- June 5, 2018 - Planétarium : Astronomical News
On June 30, 1908, Russia was the setting for a major, although relatively localized, catastrophe. That morning, at 7:17 local time, a ball of fire crossed the central Siberian sky. A few moments later, a powerful explosion occurred above the Stony Tunguska River, devastating a region of over 2,000 square kilometers, roughly five times the area of Montréal Island.
Luckily, the wooded, marshy region was practically deserted, and the catastrophe as a result left no human victims. Nevertheless, testimony collected after the events is startling.
Disturbing testimony
A witness situated in a trappers’ station over 50 kilometers from the impact was thrown to the ground more than seven meters away by the blast of the explosion. The windows of the station were shattered, and the ground trembled. A shockwave equivalent to an earthquake measuring 5.0 on the Richter scale was recorded all over Europe, and even in America, following the explosion.
The noise of the blast spread for 1,500 kilometers, while a gigantic fireball could be seen over 700 kilometers from the blast location. In the days that followed, the sky was so bright in Russia and in Europe that people could read the newspaper in the middle of the night!
The Kulik expeditions
In 1927 a first scientific expedition traveled to the site, led by Leonid Kulik, a Russian mineralogist specializing in meteorites.
He was amazed to discover that, within a radius of 20 kilometers, 60 million trees had been destroyed. Damage could be observed over a radius of more than 100 kilometers. Despite intensive research in the course of six expeditions, Kulik was never able to find any crater traces or meteorite fragments.
In fact, it wasn’t until 1957 that dust was found from the meteorite that caused the enormous explosion: in the form of minuscule spheres of metal and silicate, encrusted in fragments of trees brought back by Kulik.
Asteroid or comet
Even today, the nature of the object that struck the Earth in 1908 remains unclear. However, our current knowledge of the celestial bodies that make up the solar system, combined with computer simulations, allow for a better understanding of what took place.
According to the hypothesis most widely accepted, it would have been a rocky object 50 meters in diameter – an asteroid or the nucleus of a comet – that disintegrated completely at an altitude of 10 kilometers. It was the shockwave generated by the explosion that lay waste to the region of the Tunguska River.
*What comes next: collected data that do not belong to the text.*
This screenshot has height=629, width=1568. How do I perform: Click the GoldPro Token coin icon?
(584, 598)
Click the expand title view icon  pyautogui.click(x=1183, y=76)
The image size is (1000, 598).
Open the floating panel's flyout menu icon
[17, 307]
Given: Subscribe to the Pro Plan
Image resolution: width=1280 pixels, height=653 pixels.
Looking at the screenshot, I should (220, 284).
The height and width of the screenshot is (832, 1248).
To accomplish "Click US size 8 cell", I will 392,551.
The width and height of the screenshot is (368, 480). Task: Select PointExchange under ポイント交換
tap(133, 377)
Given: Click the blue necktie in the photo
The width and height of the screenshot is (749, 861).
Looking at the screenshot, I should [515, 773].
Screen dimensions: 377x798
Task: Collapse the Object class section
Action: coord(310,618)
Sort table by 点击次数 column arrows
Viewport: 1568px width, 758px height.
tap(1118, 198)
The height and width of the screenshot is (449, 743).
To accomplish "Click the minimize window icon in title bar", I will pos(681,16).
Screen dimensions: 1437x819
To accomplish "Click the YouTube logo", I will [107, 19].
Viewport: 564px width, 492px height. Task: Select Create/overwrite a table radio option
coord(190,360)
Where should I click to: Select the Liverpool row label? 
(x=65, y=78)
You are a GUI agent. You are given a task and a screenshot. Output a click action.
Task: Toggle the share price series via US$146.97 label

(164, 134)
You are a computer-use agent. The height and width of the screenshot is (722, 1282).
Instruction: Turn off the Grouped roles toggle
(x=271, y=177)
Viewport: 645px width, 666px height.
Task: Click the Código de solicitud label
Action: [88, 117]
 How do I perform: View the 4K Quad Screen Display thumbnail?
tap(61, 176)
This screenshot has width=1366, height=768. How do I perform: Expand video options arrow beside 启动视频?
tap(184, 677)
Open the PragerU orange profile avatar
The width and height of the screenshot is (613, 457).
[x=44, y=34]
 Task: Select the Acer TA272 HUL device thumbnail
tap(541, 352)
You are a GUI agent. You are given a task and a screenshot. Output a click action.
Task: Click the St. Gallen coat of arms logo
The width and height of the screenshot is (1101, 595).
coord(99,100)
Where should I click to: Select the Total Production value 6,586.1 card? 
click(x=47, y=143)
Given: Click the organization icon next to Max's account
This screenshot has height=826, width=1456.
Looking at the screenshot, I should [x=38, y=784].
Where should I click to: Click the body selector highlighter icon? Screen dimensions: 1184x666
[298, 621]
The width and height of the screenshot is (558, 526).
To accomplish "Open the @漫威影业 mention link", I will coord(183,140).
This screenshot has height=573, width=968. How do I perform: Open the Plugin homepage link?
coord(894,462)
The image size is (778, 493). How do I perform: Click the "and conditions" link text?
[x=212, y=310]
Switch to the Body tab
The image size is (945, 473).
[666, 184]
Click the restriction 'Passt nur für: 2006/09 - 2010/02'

All the same we were lucky that day, because if the object had struck the Earth five hours later, the explosion would have taken place over the city of St. Petersburg. The town and its 1,700,000 inhabitants would have been wiped out.
It’s estimated that an event like Tunguska occurs once every 1,000 years. The Tunguska catastrophe demonstrates how important it is to track the asteroids that cross the orbit of our planet, so that we have a better chance of protecting ourselves from them.